- _Task item_:
Could you find every line in the entries below that holds the word "will" and copy it?
Top of Given data
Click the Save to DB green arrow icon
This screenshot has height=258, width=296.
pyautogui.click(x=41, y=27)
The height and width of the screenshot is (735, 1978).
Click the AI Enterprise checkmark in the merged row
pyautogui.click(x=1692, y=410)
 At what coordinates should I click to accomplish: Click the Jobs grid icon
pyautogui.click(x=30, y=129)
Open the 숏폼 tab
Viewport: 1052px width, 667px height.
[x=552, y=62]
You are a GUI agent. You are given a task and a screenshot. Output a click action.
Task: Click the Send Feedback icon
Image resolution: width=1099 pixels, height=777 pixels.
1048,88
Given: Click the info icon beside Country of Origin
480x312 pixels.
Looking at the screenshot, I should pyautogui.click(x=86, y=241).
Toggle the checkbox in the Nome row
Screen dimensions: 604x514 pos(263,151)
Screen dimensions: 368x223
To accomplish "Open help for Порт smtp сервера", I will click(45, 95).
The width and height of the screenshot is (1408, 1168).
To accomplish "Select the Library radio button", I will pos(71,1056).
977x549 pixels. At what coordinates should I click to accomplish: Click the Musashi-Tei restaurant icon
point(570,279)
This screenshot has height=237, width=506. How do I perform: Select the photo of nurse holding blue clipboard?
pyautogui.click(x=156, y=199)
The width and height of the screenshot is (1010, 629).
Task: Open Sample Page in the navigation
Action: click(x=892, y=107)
Bottom of Given data
- _Answer space_:
To accomplish "Open help for Порт smtp сервера", I will click(45, 95).
To accomplish "Select the Library radio button", I will pos(71,1056).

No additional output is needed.